[Footnote A: Aubrey has noted this habit of our two greatest dramatists, when speaking of Shakspeare he says—“The humour of the constable in A Midsummer Night’s Dream, he happened to take at Grendon in Bucks; which is the roade from London to Stratford; and there was living that constable in 1642, when I first came to Oxon. Ben Jonson and he did gather humours of men dayly, wherever they came.” Shadwell, whose best plays were produced in the reign of Charles II., was a professed imitator of the style of Jonson; and so closely described the manners of his day that he was frequently accused of direct personalities, and obliged to alter one of his plays, The Humorists, to avoid an outcry raised against him. Sir Walter Scott has recorded, in the Preface to his “Fortunes of Nigel,” the obligation he was under to Shadwell’s comedy, The Squire of Alsatia, for the vivid description it enabled him to give of the lawless denizens of the old Sanctuary of Whitefriars.—ED.]
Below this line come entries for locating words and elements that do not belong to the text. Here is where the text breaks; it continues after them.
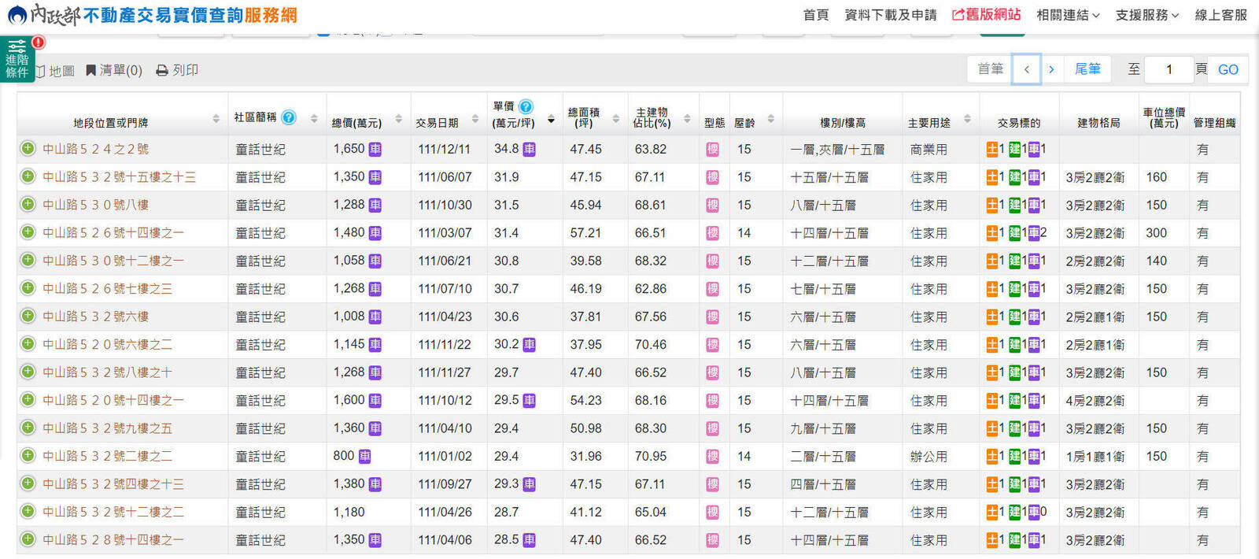Open the 相關連結 dropdown menu
The width and height of the screenshot is (1259, 559).
1068,15
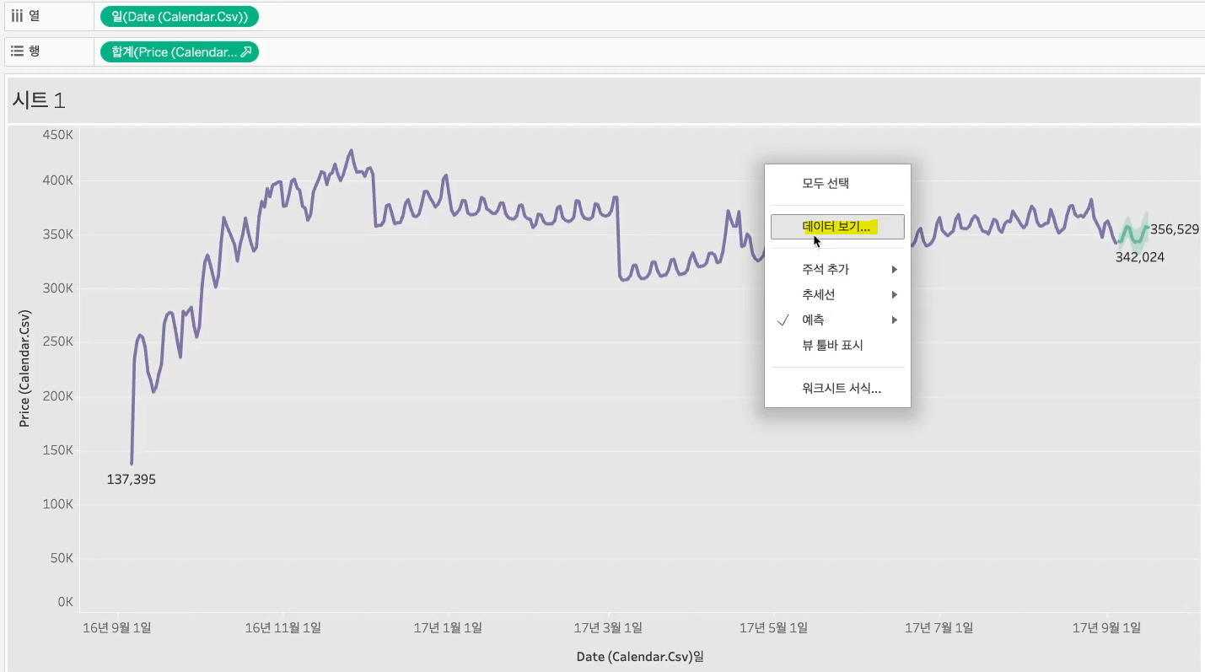
Task: Expand the 주석 추가 submenu arrow
Action: [895, 270]
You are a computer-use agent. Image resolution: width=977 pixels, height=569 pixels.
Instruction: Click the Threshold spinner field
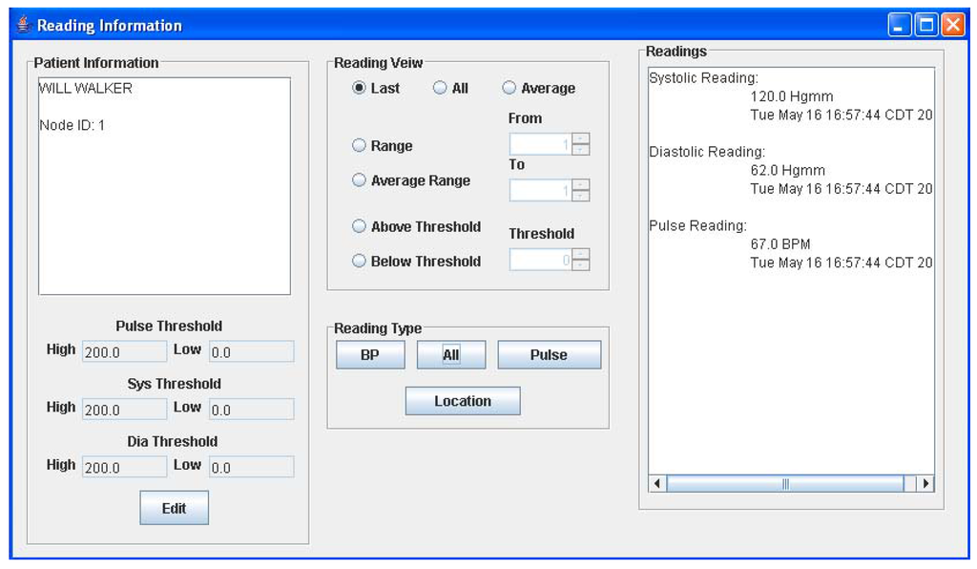pyautogui.click(x=540, y=260)
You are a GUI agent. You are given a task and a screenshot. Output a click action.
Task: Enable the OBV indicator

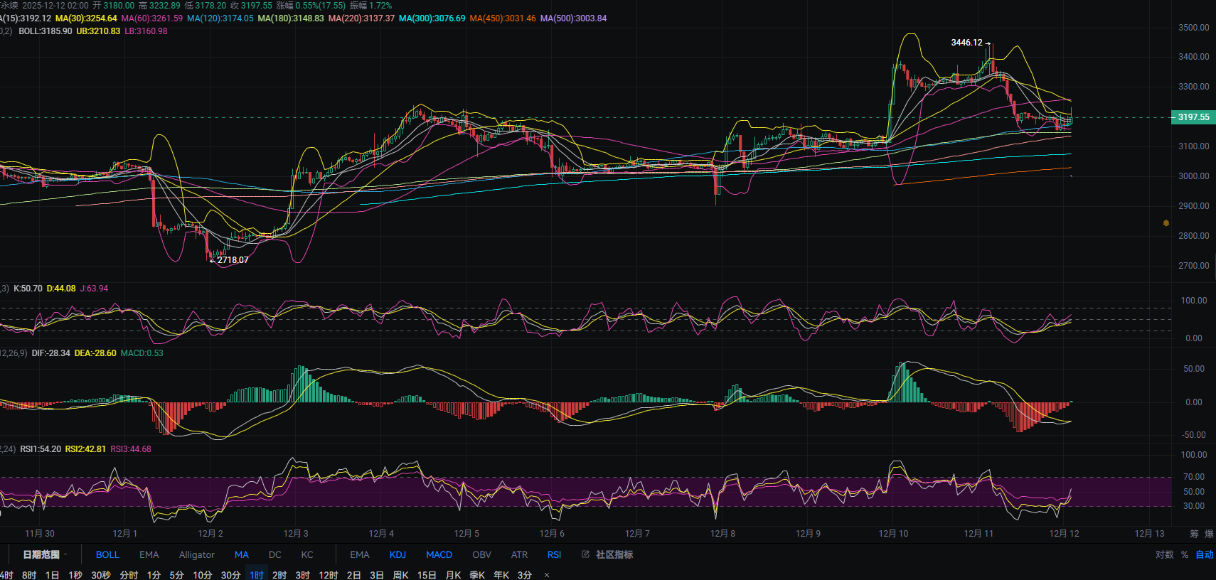click(x=481, y=554)
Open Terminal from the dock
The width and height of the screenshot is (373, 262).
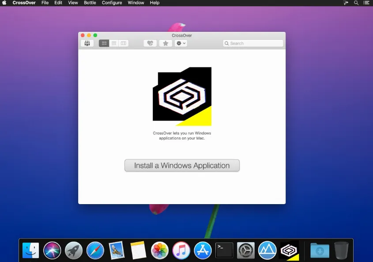tap(224, 251)
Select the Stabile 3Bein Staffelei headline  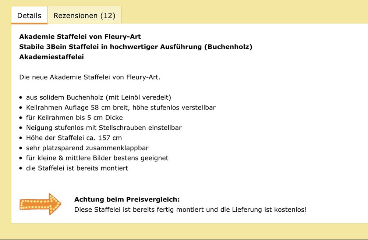[136, 47]
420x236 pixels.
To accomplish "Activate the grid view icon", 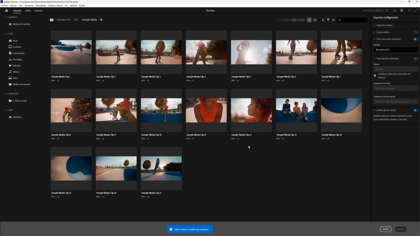I will click(309, 20).
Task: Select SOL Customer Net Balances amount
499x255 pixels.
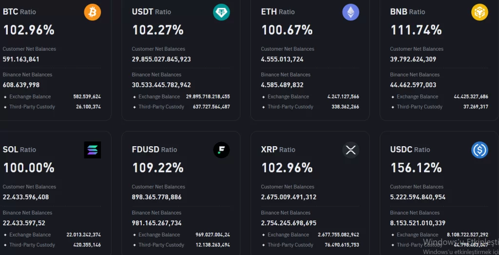Action: [x=26, y=197]
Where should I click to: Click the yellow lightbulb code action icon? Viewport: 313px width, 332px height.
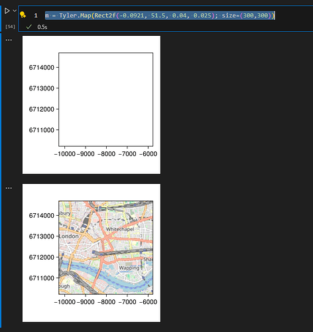[23, 15]
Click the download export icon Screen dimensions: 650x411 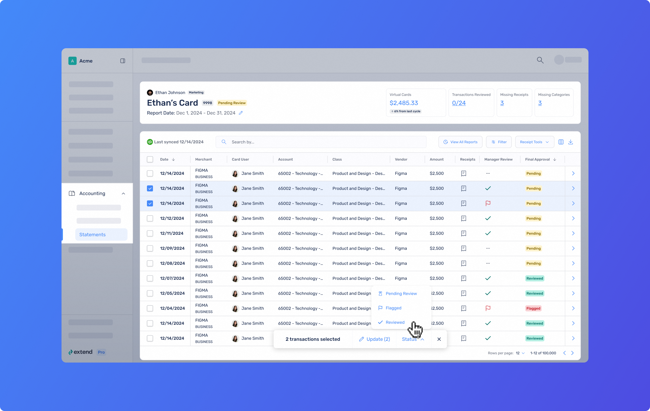(570, 142)
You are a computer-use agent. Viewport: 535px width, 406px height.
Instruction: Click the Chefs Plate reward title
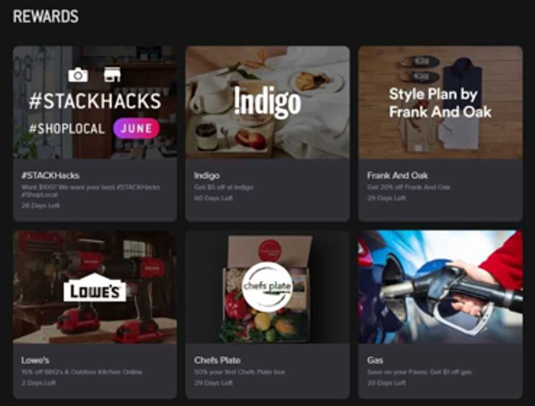[218, 360]
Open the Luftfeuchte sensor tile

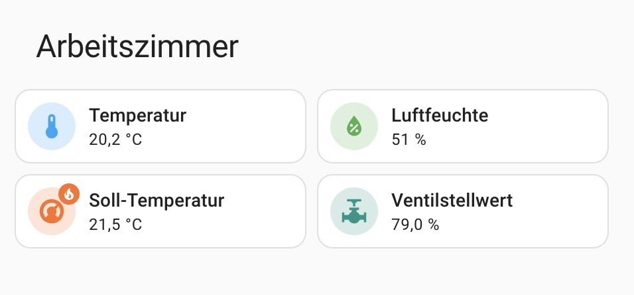(x=463, y=126)
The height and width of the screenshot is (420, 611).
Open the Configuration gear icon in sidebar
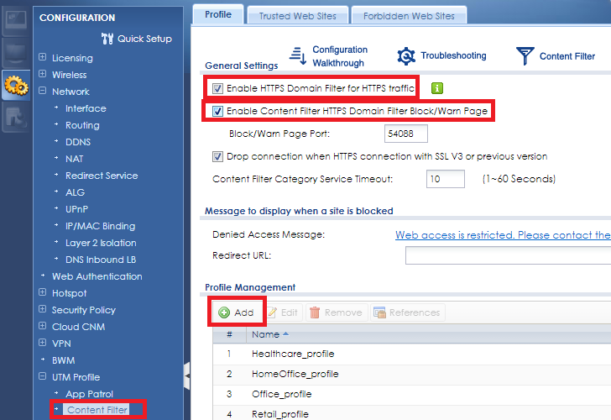(x=16, y=87)
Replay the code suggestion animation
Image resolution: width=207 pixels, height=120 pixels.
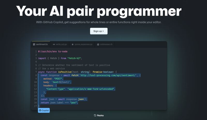[99, 115]
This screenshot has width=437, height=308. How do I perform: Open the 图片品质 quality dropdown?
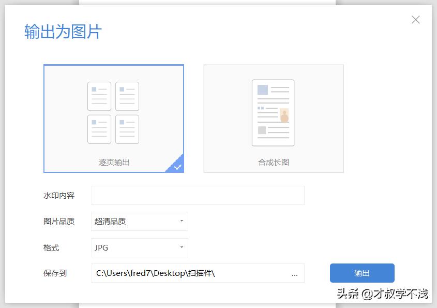pos(139,222)
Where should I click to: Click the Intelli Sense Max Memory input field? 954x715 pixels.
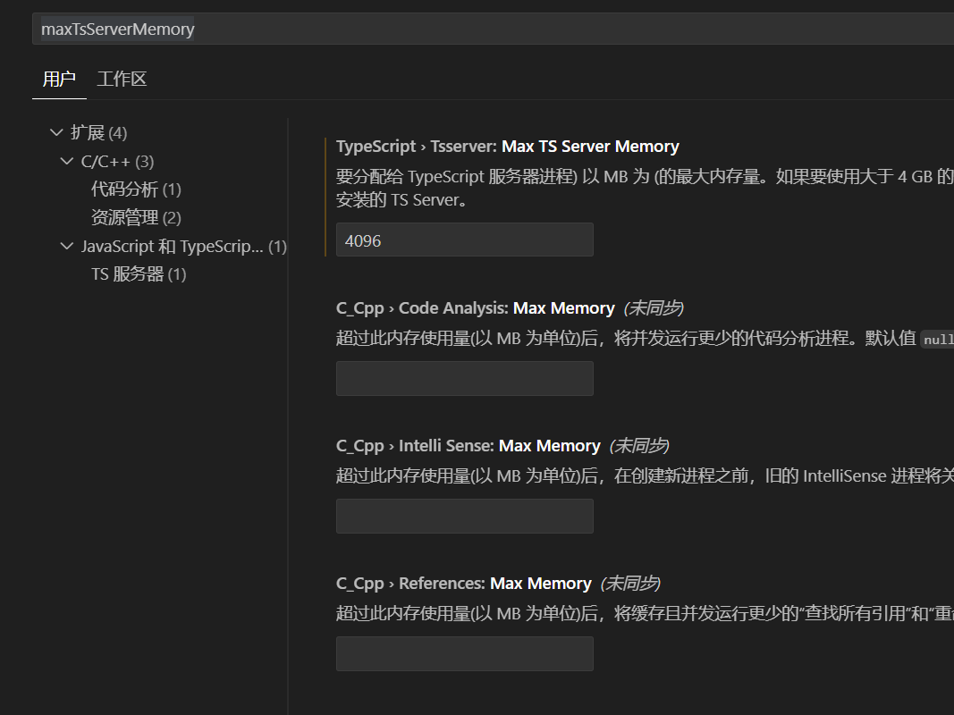point(464,516)
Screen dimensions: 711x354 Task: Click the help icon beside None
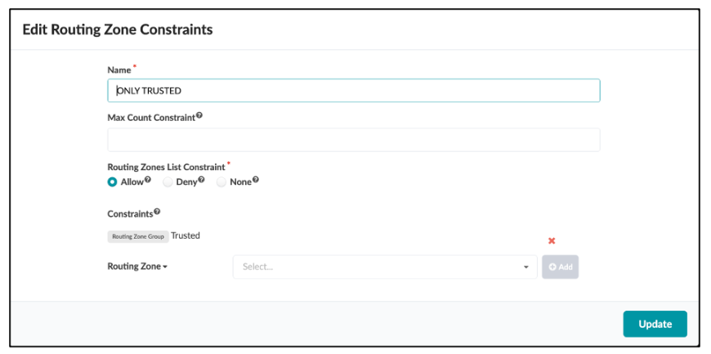256,181
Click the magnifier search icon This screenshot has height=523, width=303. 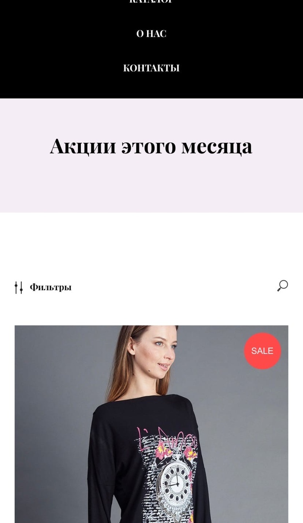[283, 286]
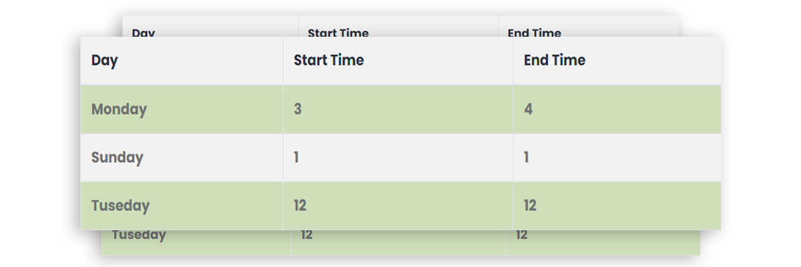The height and width of the screenshot is (267, 801).
Task: Select Tuseday in the background table's bottom row
Action: pyautogui.click(x=139, y=236)
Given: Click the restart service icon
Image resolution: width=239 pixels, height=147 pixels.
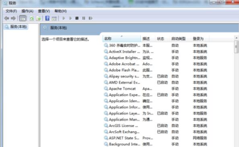Looking at the screenshot, I should [91, 18].
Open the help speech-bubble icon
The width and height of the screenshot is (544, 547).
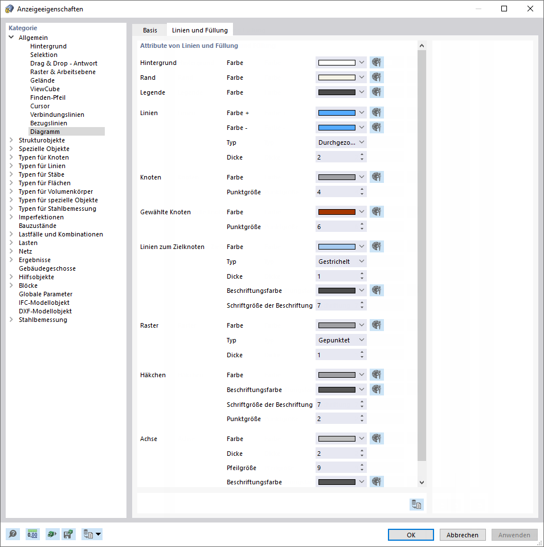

But however tastes and modes of thinking may be inconstant, and customs and manners alter, at bottom the groundwork is Nature’s, in every production of comic genius. A creative genius, guided by an unerring instinct, though he draws after the contemporary models of society, will retain his pre-eminence beyond his own age and his own nation; what was temporary and local disappears, but what appertains to universal nature endures. The scholar dwells on the grotesque pleasantries of the sarcastic Aristophanes, though the Athenian manners, and his exotic personages, have long vanished.
MOLIERE was a creator in the art of comedy; and although his personages were the contemporaries of Louis the Fourteenth, and his manners, in the critical acceptation of the term, local and temporary, yet his admirable genius opened that secret path of Nature, which is so rarely found among the great names of the most literary nations. CERVANTES remains single in Spain; in England SHAKSPEARE is a consecrated name; and centuries may pass away before the French people shall witness another MOLIERE.
The history of this comic poet is the tale of powerful genius creating itself amidst the most adverse elements. We have the progress of that self-education which struck out an untried path of its own, from the time Moliere had not yet acquired his art to the glorious days when he gave his country a Plautus in his farce, a Terence in his composition, and a Menander in his moral truths. But the difficulties overcome, and the disappointments incurred, his modesty and his confidence, and, what was not less extraordinary, his own domestic life in perpetual conflict with his character, open a more strange career, in some respects, than has happened to most others of the high order of his genius.
It was long the fate of Moliere to experience that restless importunity of genius which feeds on itself, till it discovers the pabulum it seeks. Moliere not only suffered that tormenting impulse, but it was accompanied by the unhappiness of a mistaken direction. And this has been the lot of some who for many years have thus been lost to themselves and to the public.